The most basic element of text corpora is the word. Words form sentences. Sentences are organized as groups of words. A corpus consists of sentences assembled as paragraphs, sections, chapters as a set of documents. The elementary first step of Quran Analytics is to deal with the arrangement of words in the corpus. This is to reveal its basic structure, frequencies, in which part of the corpus the word appears, and any other observation of interest. This exercise is a generic statistical analysis in NLP.

Al-Quran consists of 77,430 words, 6,236 verses, and 114 Surahs - arranged in a specific order from the first word and verse to the last verse and word.

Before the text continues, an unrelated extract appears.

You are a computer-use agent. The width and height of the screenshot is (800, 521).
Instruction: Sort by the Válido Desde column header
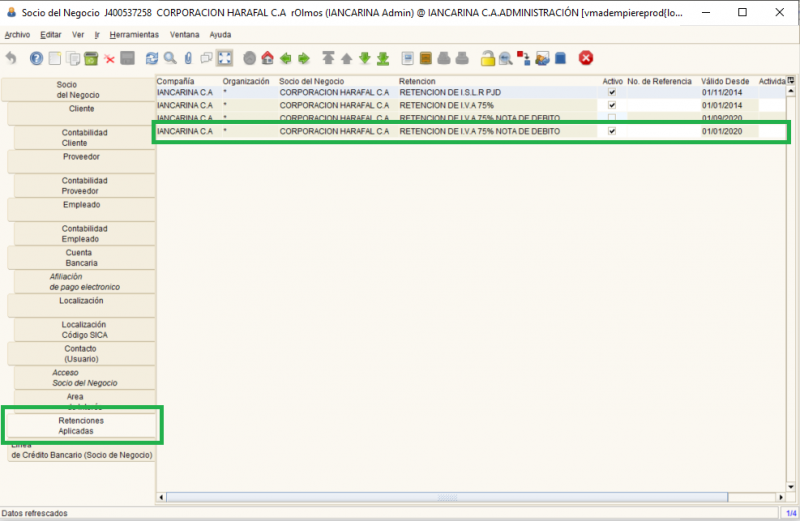click(x=725, y=81)
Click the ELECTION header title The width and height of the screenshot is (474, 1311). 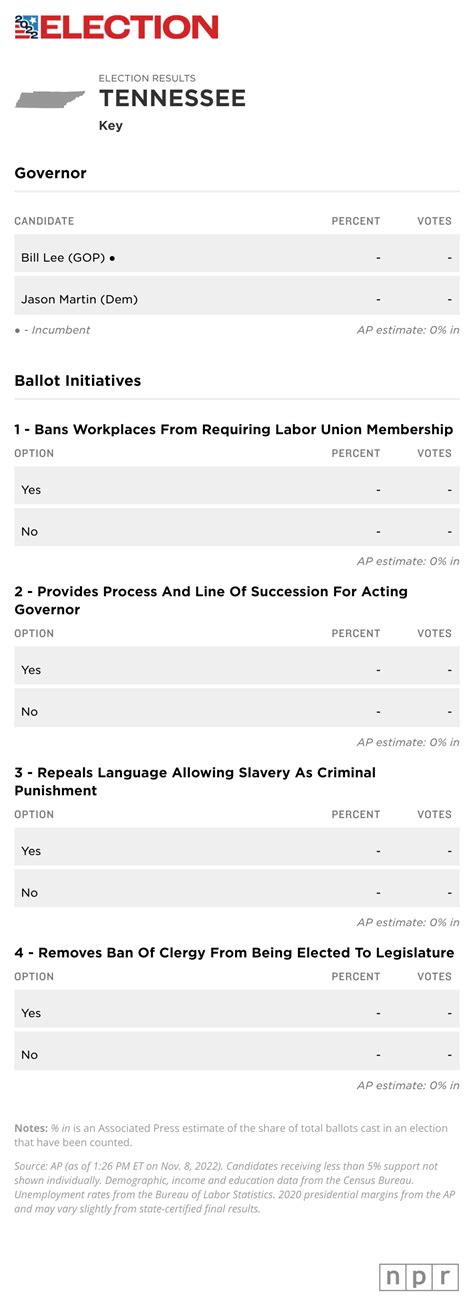[x=129, y=28]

The verses differ in length as well as the Surahs. Any translation of Al-Quran follows a similar structure, except for the words in each verse that may differ, based on the language and style of the authors.

Due to this unique arrangement, it is important to investigate the structures of the translations of Al-Quran (i.e., a corpus), in any language, sourced from the same original texts. These structures reveal the linguistic styles and the messages (or knowledge) transmission process of the texts.

This part consists of two chapters, Chapter 2 and Chapter 3. In Chapter 2 we will cover the statistical analysis of translations of Al-Quran. In Chapter 3 we choose one of the methods to deal with words by applying selected word scoring models, namely sentiment scoring. A full exercise for both tasks require lengthy expositions, which is not our intention. Instead, we provide a sketch of ideas of possible works as a guide for full-scale analysis.

We will utilize R programming language, introduce some of the packages, and utilize some of the functions within these packages. We attach some of the codes wherever relevant and focus on visualizations of the results.

References

Manning, Christopher D., and Hinrich Schutze. 1999. Foundations of Statistical Natural Language Processing. Cambridge, Massachusetts: The MIT Press.